TR/Prabhupada 0582 - Krişna Kalpte Oturuyor
Lecture on BG 2.21-22 -- London, August 26, 1973
O halde test sizin kendi elinizde. Maṅgala-ārati sırasında tembellik hissediyorsam, bu henüz manevi olarak gelişmediğim anlamına gelir. Ve birisi heyecan duyuyorsa, "Şimdi maṅgala-ārati zamanı, kalkıp bunu yapayım," o zaman bu spiritüeldir. Herkes test edebilir. Bhaktiḥ pareśānubhavo viraktir anyatra syāt (SB 11.2.42). Bhakti spiritüel demektir. Yüce Ruh ile temas eder etmez, viraktir anyatra syāt, artık bu maddi dünyada daha fazla zevk yoktur. O halde Kṛṣṇa orada. Kṛṣṇa aynı zamanda kalbinizde oturuyor, ve bende kalpte oturuyorum, tıpkı aynı barda ki iki arkadaş gibi. Bu da Upaniṣad'larda anlatılıyor. Samāne vṛkṣe puruṣo nimagnaḥ. Eşit olarak aynı seviyede oturuyorlar. Nimagnaḥ. Kuş ağacın meyvesini yiyiyor, ve jīva ruh, canlı varlık da meyvesel eylemini gerçekleştiriyor. Kṣetra-jña. BUnların hepsi tarif edilir. Kṣetra-jñaṁ cāpi māṁ viddhi sarva-kṣetreṣu bhārata (BG 13.3). Sahip olan ve işgal eden. Ben bu bedeni işgal edenim ve sahibi de Kṛṣṇa'dır. Bu nedenle Kṛṣṇa'nın bir diğer adı da Hṛṣīkeśa'dır. Hṛṣīkeśa. Dolayısıyla O benim elimin, bacağımın ve gözlerimin, herşeyin, tüm duyularımın asıl sahibi. Ben sadece işgal edenim. Ben sahibi değilim. Ama bunu unuttum. Tıpkı kiralık bir dairede, sizin oturan kişi olmanıza benzer. Odayı işgal etmek için size ehliyet verilmiştir. Siz sahibi değilsinizdir. Ama sahibi olduğunu düşünürseniz, bu tena eva sa ucyate (BG 3.12) dir, hemen yanlış bir şekilde yönlenmiş olur.
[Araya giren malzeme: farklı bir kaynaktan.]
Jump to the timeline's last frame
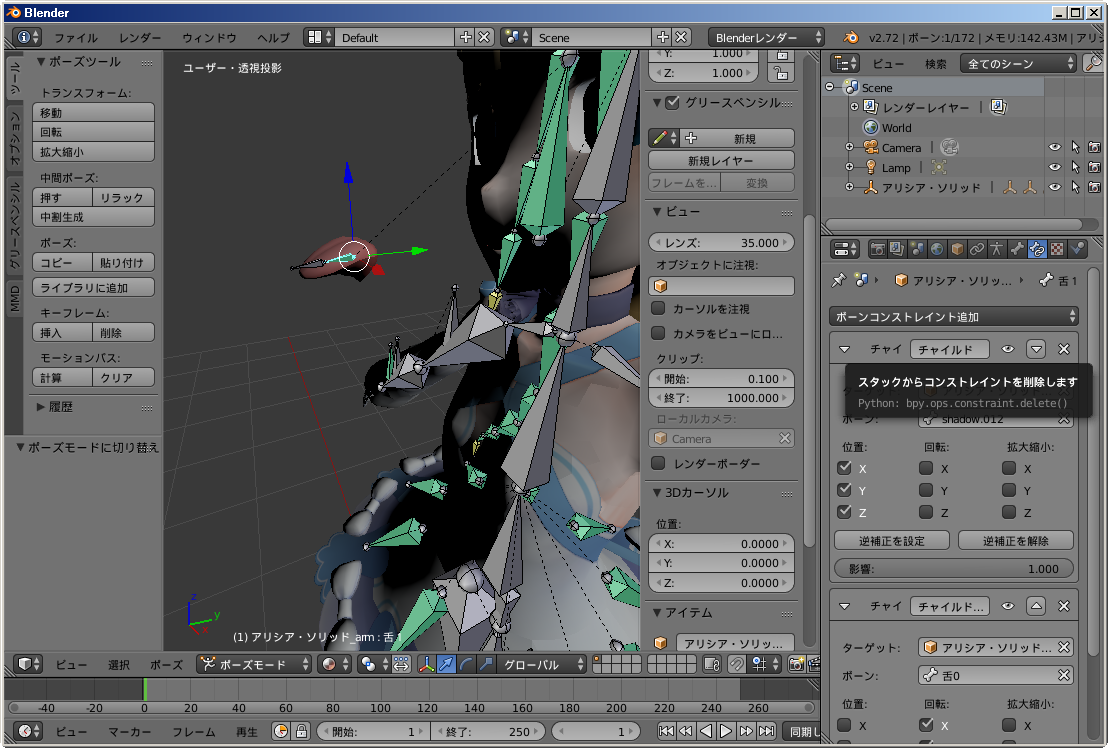The width and height of the screenshot is (1108, 748). [766, 731]
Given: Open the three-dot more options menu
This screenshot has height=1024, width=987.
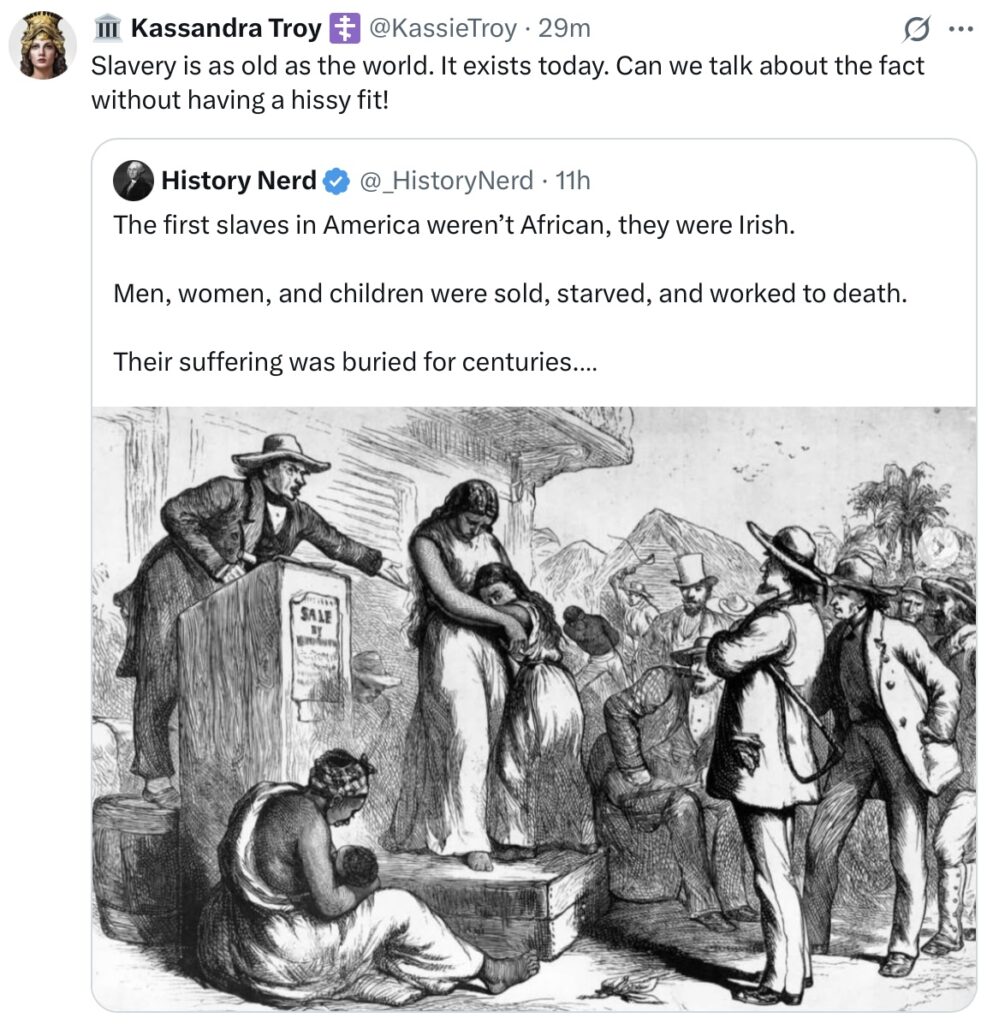Looking at the screenshot, I should coord(960,29).

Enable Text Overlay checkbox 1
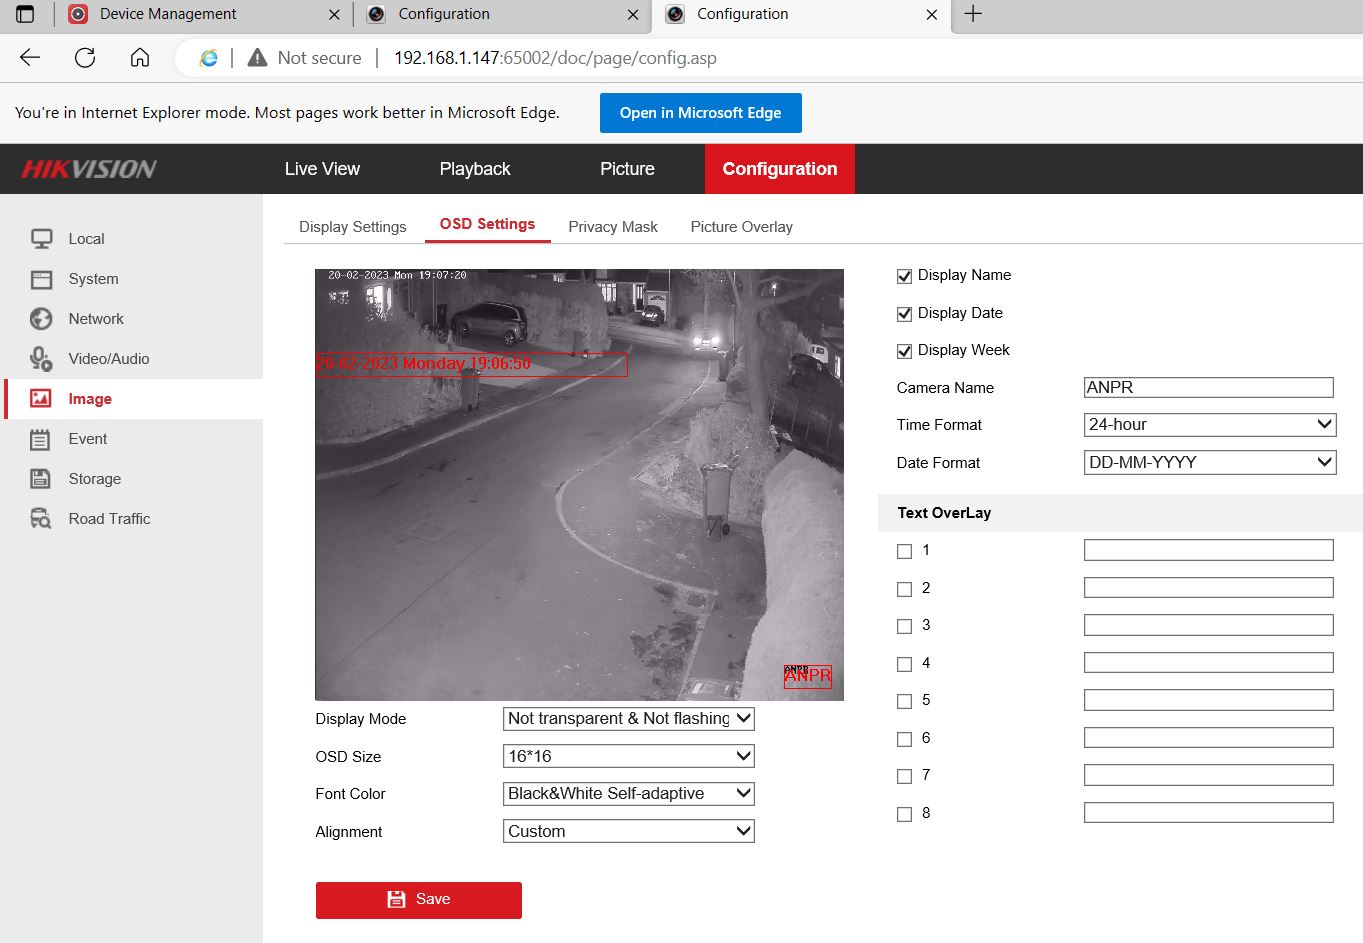pos(904,551)
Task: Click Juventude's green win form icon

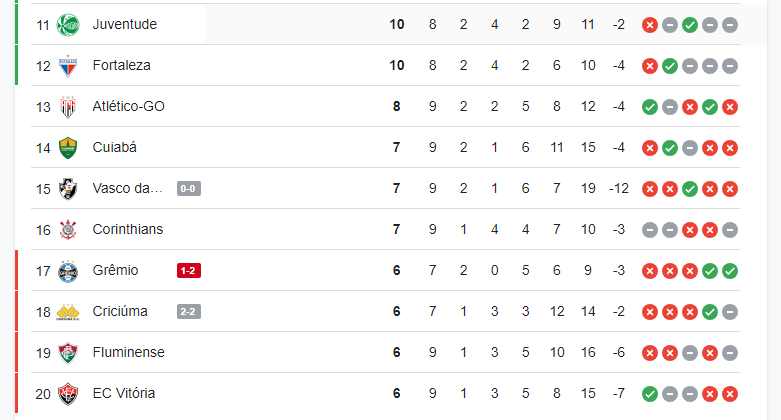Action: 690,25
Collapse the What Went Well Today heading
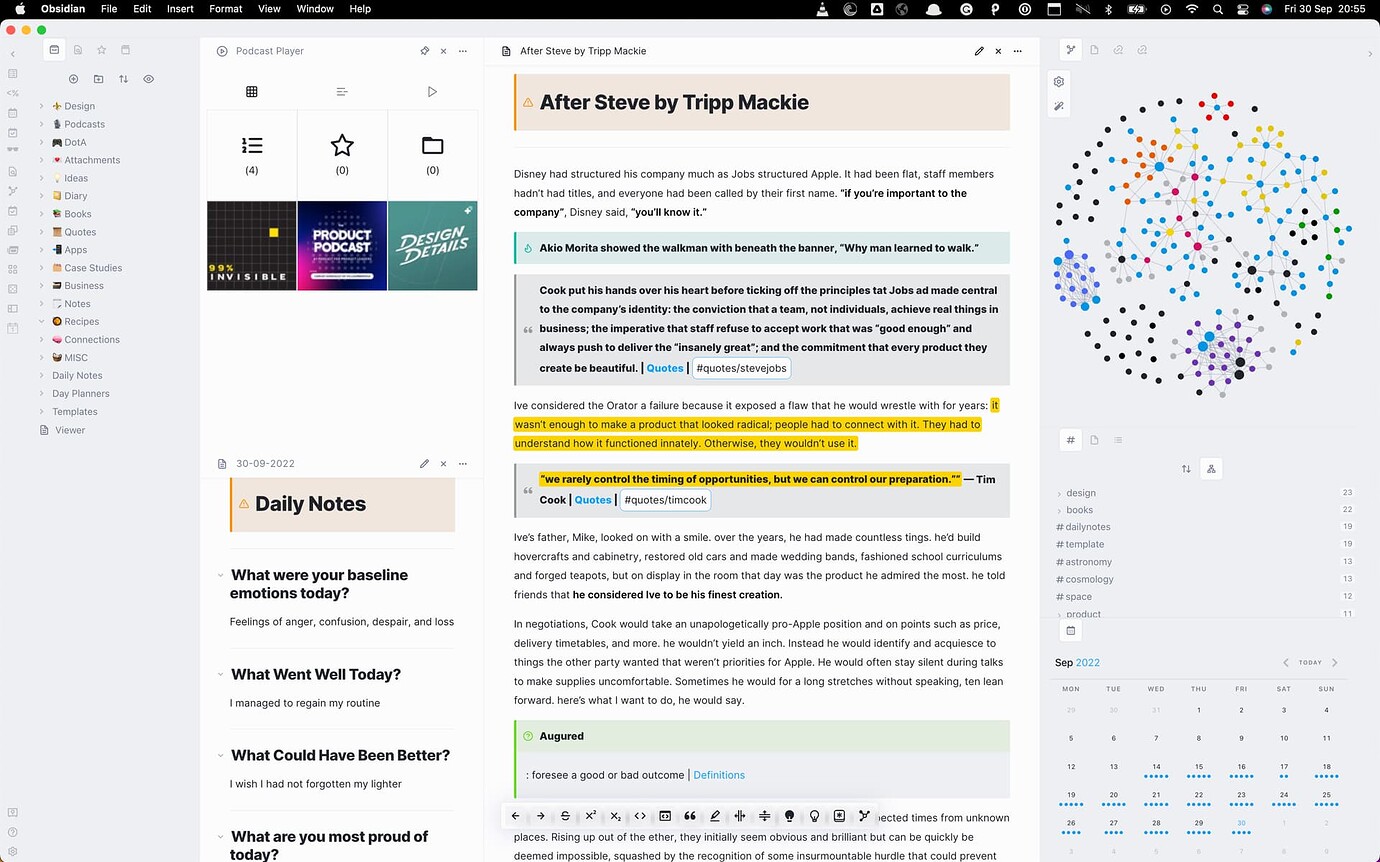The width and height of the screenshot is (1380, 862). click(220, 675)
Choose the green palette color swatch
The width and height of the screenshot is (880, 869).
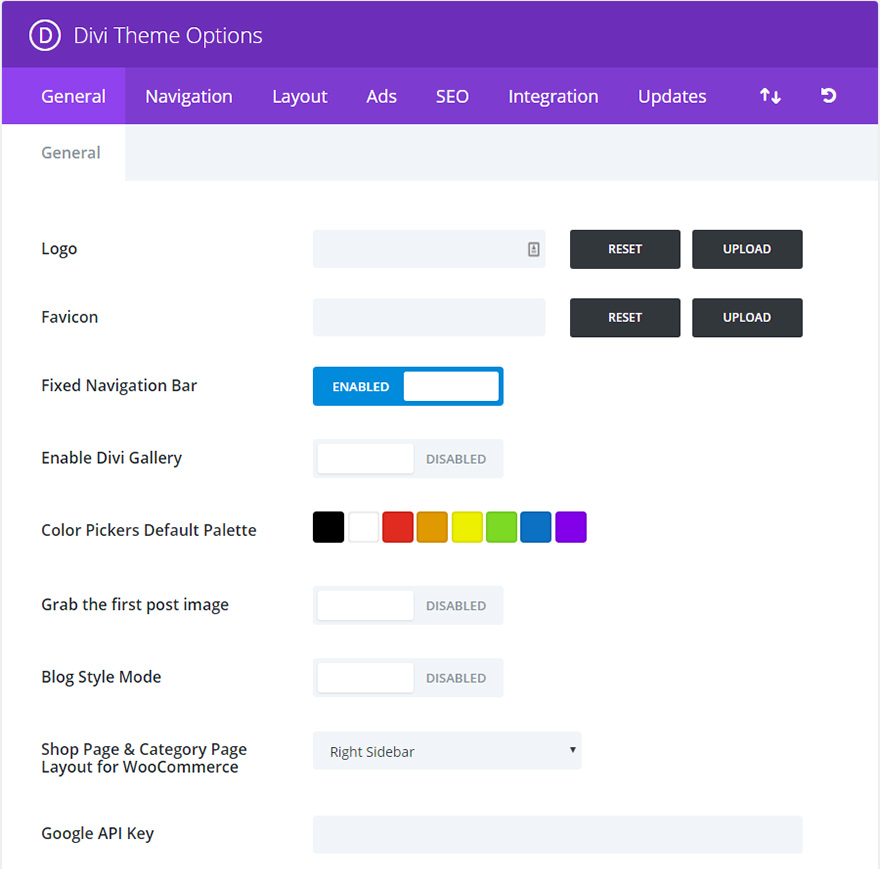coord(501,527)
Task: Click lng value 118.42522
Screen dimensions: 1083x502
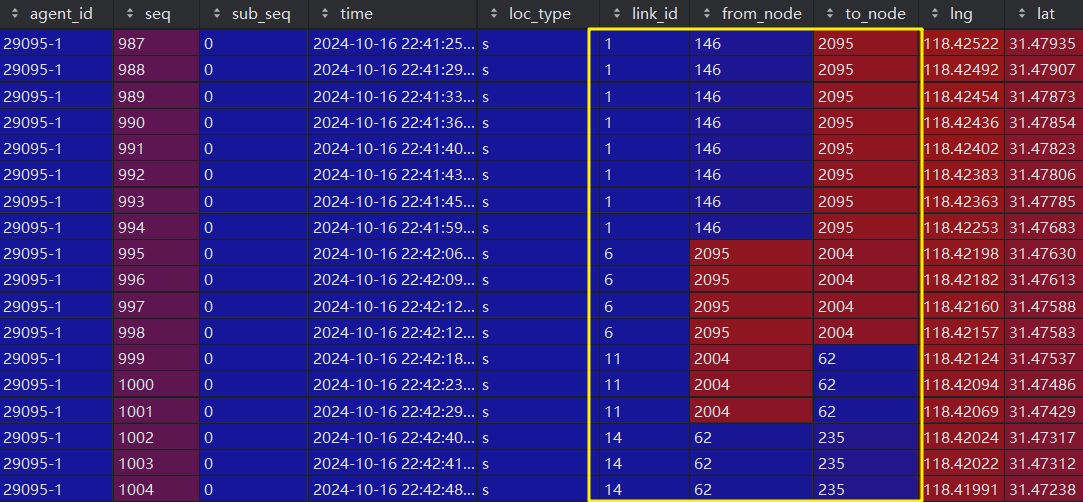Action: coord(961,44)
Dolayısıyla ister bu bedeni veya ülkeyi, ister ulusu ya da dünyayı veya evreni ele alın, hiçbir şey size ait değil. Sahibi Kṛṣṇa^dır. Sahibi sarva-loka-maheśvaram (BG 5.29) dır. Kṛṣṇa der ki, "Sahibi Benim." Dolayısıyla hata bizim sahibini tanımamamı ve işgal etmiş olduğumuz halde oturma hakkımızı uygunsuz bir şekilde kullanmamızdır. Bu maddi koşuldur. Uygunsuz. Yoksa, yönlendirme orda, yönetici orda oturuyor. O daima size yardım ediyor. Lakin hastalık bizim sabibi olduğumuzu iddia edip kendi keyfimize göre hareket etmek istememizdir, ve bu da maddi durum. Benim işim sahibi için çalışmak, kendim için değil. Bu endenle benim pozisyonum, konumum... Kṛṣṇa beni yaratmış, yaratılış değil ama Kṛṣṇa ile beraber hepimiz orda varız. Lakin biz ebedi hizmetkarlarız. Tıpkı bu bedenle beraber, parmağın da doğmuş olması gibi. Parmak ayrı doğmadı. Ben doğduğum da parmaklarım da doğdu. Benzre şekilde Kṛṣṇa ordayken, Kṛṣṇa asla doğmamıştır. O zaman biz de asla doğmadık. Na hanyate hanyamāne śarīre (BG 2.20). Çok basit bir felsefe. Bizler Kṛṣṇa'nın önemli parçaları olduğumuz için. Kṛṣṇa doğarsa, o zaman ben de doğarım. Kṛṣṇa doğmamışsa, o zaman ben de doğmamışımdır. Kṛṣṇa ajadır, o halde bizler de ajayız. Ajam avyayam Kṛṣṇa ölümsüzdür, değişmez. Bizler de değişmeziz, çünkü Tanrının önemli küçük parçalarıyız. O halde neden önemli paröalar var? Neden elim var? Çünkü ona ihtiyacım var. Elimin yardımına ihtiyacım var, parmağımın yardımına ihtiyacım var. Gerekli. Hergeleler, "Tanrı neden bizi yarattı?" diyor. Hergele, gerekli. Çünkü O Tanrı, sizin hizmetinizi istiyor. Tıpkı büyük bir adamın bir sürü hizmetkar tutması gibi. Bir hergele, "Neden o kadar çok hizmetkar tutuyorsun?" diye sorarsa. Ve "Çünkü ben büyük bir adamım, istiyorum!" Basit felsefe. Benzer şekilde, eğer Tanrı yüce otoriteyse, o zaman bir sürü asistanı olmalı. Yoksa, nasıl idare edecek?